(TASK BRIEF)
Copy the data below line for line, without changing anything.

==== INPUT ROWS ====

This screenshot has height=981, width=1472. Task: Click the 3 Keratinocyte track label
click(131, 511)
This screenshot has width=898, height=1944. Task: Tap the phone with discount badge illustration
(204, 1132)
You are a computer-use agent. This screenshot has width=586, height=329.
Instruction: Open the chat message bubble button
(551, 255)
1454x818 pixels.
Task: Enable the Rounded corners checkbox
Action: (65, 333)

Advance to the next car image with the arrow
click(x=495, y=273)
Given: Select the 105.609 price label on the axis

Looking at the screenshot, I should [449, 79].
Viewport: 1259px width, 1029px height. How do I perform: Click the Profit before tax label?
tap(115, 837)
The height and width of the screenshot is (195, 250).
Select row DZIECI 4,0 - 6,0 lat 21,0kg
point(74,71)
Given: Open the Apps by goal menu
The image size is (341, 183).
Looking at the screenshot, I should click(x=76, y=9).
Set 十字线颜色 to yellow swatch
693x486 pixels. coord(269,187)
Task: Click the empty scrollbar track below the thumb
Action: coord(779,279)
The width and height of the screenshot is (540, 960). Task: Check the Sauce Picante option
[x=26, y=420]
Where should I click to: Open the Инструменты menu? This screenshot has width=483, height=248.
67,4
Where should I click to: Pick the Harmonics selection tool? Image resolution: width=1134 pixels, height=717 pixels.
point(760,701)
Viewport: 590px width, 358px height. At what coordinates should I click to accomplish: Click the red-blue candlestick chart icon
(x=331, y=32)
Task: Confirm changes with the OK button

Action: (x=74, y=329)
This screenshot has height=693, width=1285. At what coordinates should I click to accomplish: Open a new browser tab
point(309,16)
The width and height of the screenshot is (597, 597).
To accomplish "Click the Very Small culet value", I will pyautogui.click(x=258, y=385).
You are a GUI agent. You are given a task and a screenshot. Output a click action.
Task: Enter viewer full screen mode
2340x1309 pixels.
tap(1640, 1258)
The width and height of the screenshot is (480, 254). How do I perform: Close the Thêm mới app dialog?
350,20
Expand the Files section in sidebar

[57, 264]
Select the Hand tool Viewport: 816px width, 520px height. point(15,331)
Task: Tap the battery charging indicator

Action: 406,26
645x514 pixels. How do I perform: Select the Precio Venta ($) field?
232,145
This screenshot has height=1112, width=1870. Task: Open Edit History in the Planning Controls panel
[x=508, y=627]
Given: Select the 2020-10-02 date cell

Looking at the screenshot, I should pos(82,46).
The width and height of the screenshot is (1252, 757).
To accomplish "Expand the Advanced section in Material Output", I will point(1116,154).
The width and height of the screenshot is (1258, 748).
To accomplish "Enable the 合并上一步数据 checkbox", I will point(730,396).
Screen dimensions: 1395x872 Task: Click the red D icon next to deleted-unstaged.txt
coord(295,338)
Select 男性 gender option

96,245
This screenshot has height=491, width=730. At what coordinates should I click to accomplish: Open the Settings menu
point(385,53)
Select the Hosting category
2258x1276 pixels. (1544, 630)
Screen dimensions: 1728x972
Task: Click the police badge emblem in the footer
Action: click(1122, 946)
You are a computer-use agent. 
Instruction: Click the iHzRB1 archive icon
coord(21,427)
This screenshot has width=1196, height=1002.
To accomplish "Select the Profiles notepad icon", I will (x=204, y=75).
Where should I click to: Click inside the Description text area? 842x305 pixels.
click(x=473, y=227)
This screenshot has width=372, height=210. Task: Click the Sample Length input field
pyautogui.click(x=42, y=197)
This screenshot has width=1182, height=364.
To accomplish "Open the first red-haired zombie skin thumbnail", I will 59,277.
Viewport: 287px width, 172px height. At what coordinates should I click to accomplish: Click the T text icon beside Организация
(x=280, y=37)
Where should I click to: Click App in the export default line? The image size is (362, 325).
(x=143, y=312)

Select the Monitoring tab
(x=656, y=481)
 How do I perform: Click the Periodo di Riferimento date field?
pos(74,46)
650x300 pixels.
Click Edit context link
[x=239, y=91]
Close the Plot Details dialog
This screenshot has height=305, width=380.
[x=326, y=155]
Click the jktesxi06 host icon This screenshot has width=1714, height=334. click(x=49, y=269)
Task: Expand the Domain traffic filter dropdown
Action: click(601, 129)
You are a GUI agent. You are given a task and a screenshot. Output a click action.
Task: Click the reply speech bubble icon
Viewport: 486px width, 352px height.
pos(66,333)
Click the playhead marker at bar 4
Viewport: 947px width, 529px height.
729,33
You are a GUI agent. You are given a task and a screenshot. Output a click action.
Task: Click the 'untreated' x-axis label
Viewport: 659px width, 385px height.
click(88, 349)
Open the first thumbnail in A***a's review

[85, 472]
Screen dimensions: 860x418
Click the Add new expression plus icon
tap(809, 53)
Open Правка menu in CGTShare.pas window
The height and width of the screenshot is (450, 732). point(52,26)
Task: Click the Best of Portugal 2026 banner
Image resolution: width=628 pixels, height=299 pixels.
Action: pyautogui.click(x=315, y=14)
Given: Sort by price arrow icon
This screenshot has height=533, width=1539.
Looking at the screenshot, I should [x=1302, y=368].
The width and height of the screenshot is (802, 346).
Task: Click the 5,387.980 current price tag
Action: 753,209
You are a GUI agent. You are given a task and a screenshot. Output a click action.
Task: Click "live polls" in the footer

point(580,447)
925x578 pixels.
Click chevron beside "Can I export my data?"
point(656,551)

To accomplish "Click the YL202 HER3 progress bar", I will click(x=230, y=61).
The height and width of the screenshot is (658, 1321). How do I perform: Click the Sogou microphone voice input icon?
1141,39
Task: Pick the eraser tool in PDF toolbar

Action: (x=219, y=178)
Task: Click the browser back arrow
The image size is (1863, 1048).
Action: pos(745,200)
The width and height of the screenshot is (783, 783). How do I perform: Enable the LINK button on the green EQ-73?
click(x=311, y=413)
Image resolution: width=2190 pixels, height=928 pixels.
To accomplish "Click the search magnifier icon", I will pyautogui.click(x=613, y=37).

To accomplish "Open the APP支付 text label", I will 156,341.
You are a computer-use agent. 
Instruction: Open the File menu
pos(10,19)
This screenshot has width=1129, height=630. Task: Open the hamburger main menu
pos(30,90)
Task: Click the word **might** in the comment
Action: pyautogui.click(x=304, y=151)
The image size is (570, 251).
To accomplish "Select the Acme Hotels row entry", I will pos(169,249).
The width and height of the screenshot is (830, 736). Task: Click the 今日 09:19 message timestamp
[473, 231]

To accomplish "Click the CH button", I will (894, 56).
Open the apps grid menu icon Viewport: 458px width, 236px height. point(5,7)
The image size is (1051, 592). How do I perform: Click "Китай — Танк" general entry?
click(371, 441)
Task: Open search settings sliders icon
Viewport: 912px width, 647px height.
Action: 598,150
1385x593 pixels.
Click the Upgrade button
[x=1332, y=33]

====

(FINISHED EXERCISE)
This screenshot has height=981, width=1472. Task: Click the 3 Keratinocyte track label
click(131, 511)
This screenshot has width=898, height=1944. Task: Tap the phone with discount badge illustration
(204, 1132)
You are a computer-use agent. This screenshot has width=586, height=329.
Instruction: Open the chat message bubble button
(551, 255)
1454x818 pixels.
Task: Enable the Rounded corners checkbox
Action: (65, 333)

Advance to the next car image with the arrow
click(x=495, y=273)
Given: Select the 105.609 price label on the axis

Looking at the screenshot, I should [449, 79].
Viewport: 1259px width, 1029px height. How do I perform: Click the Profit before tax label?
tap(115, 837)
The height and width of the screenshot is (195, 250).
Select row DZIECI 4,0 - 6,0 lat 21,0kg
point(74,71)
Given: Open the Apps by goal menu
The image size is (341, 183).
Looking at the screenshot, I should click(x=76, y=9).
Set 十字线颜色 to yellow swatch
693x486 pixels. coord(269,187)
Task: Click the empty scrollbar track below the thumb
Action: coord(779,279)
The width and height of the screenshot is (540, 960). Task: Check the Sauce Picante option
[x=26, y=420]
Where should I click to: Open the Инструменты menu? This screenshot has width=483, height=248.
67,4
Where should I click to: Pick the Harmonics selection tool? Image resolution: width=1134 pixels, height=717 pixels.
point(760,701)
Viewport: 590px width, 358px height. At what coordinates should I click to accomplish: Click the red-blue candlestick chart icon
(x=331, y=32)
Task: Confirm changes with the OK button

Action: (x=74, y=329)
This screenshot has height=693, width=1285. At what coordinates should I click to accomplish: Open a new browser tab
point(309,16)
The width and height of the screenshot is (597, 597).
To accomplish "Click the Very Small culet value", I will pyautogui.click(x=258, y=385).
You are a GUI agent. You are given a task and a screenshot. Output a click action.
Task: Enter viewer full screen mode
2340x1309 pixels.
tap(1640, 1258)
The width and height of the screenshot is (480, 254). How do I perform: Close the Thêm mới app dialog?
350,20
Expand the Files section in sidebar

[57, 264]
Select the Hand tool Viewport: 816px width, 520px height. point(15,331)
Task: Tap the battery charging indicator

Action: 406,26
645x514 pixels. How do I perform: Select the Precio Venta ($) field?
232,145
This screenshot has height=1112, width=1870. Task: Open Edit History in the Planning Controls panel
[x=508, y=627]
Given: Select the 2020-10-02 date cell

Looking at the screenshot, I should pos(82,46).
The width and height of the screenshot is (1252, 757).
To accomplish "Expand the Advanced section in Material Output", I will point(1116,154).
The width and height of the screenshot is (1258, 748).
To accomplish "Enable the 合并上一步数据 checkbox", I will point(730,396).
Screen dimensions: 1395x872 Task: Click the red D icon next to deleted-unstaged.txt
coord(295,338)
Select 男性 gender option

96,245
This screenshot has height=491, width=730. At what coordinates should I click to accomplish: Open the Settings menu
point(385,53)
Select the Hosting category
2258x1276 pixels. (1544, 630)
Screen dimensions: 1728x972
Task: Click the police badge emblem in the footer
Action: click(1122, 946)
You are a computer-use agent. 
Instruction: Click the iHzRB1 archive icon
coord(21,427)
This screenshot has width=1196, height=1002.
To accomplish "Select the Profiles notepad icon", I will (x=204, y=75).
Where should I click to: Click inside the Description text area? 842x305 pixels.
click(x=473, y=227)
This screenshot has width=372, height=210. Task: Click the Sample Length input field
pyautogui.click(x=42, y=197)
This screenshot has width=1182, height=364.
To accomplish "Open the first red-haired zombie skin thumbnail", I will 59,277.
Viewport: 287px width, 172px height. At what coordinates should I click to accomplish: Click the T text icon beside Организация
(x=280, y=37)
Where should I click to: Click App in the export default line? The image size is (362, 325).
(x=143, y=312)

Select the Monitoring tab
(x=656, y=481)
 How do I perform: Click the Periodo di Riferimento date field?
pos(74,46)
650x300 pixels.
Click Edit context link
[x=239, y=91]
Close the Plot Details dialog
This screenshot has height=305, width=380.
[x=326, y=155]
Click the jktesxi06 host icon This screenshot has width=1714, height=334. click(x=49, y=269)
Task: Expand the Domain traffic filter dropdown
Action: click(601, 129)
You are a GUI agent. You are given a task and a screenshot. Output a click action.
Task: Click the reply speech bubble icon
Viewport: 486px width, 352px height.
pos(66,333)
Click the playhead marker at bar 4
Viewport: 947px width, 529px height.
729,33
You are a GUI agent. You are given a task and a screenshot. Output a click action.
Task: Click the 'untreated' x-axis label
Viewport: 659px width, 385px height.
click(88, 349)
Open the first thumbnail in A***a's review

[85, 472]
Screen dimensions: 860x418
Click the Add new expression plus icon
tap(809, 53)
Open Правка menu in CGTShare.pas window
The height and width of the screenshot is (450, 732). point(52,26)
Task: Click the Best of Portugal 2026 banner
Image resolution: width=628 pixels, height=299 pixels.
Action: pyautogui.click(x=315, y=14)
Given: Sort by price arrow icon
This screenshot has height=533, width=1539.
Looking at the screenshot, I should [x=1302, y=368].
The width and height of the screenshot is (802, 346).
Task: Click the 5,387.980 current price tag
Action: 753,209
You are a GUI agent. You are given a task and a screenshot. Output a click action.
Task: Click "live polls" in the footer

point(580,447)
925x578 pixels.
Click chevron beside "Can I export my data?"
point(656,551)

To accomplish "Click the YL202 HER3 progress bar", I will click(x=230, y=61).
The height and width of the screenshot is (658, 1321). How do I perform: Click the Sogou microphone voice input icon?
1141,39
Task: Pick the eraser tool in PDF toolbar

Action: (x=219, y=178)
Task: Click the browser back arrow
The image size is (1863, 1048).
Action: pos(745,200)
The width and height of the screenshot is (783, 783). How do I perform: Enable the LINK button on the green EQ-73?
click(x=311, y=413)
Image resolution: width=2190 pixels, height=928 pixels.
To accomplish "Click the search magnifier icon", I will pyautogui.click(x=613, y=37).

To accomplish "Open the APP支付 text label", I will 156,341.
You are a computer-use agent. 
Instruction: Open the File menu
pos(10,19)
This screenshot has width=1129, height=630. Task: Open the hamburger main menu
pos(30,90)
Task: Click the word **might** in the comment
Action: pyautogui.click(x=304, y=151)
The image size is (570, 251).
To accomplish "Select the Acme Hotels row entry", I will pos(169,249).
The width and height of the screenshot is (830, 736). Task: Click the 今日 09:19 message timestamp
[473, 231]

To accomplish "Click the CH button", I will (894, 56).
Open the apps grid menu icon Viewport: 458px width, 236px height. point(5,7)
The image size is (1051, 592). How do I perform: Click "Китай — Танк" general entry?
click(371, 441)
Task: Open search settings sliders icon
Viewport: 912px width, 647px height.
Action: 598,150
1385x593 pixels.
Click the Upgrade button
[x=1332, y=33]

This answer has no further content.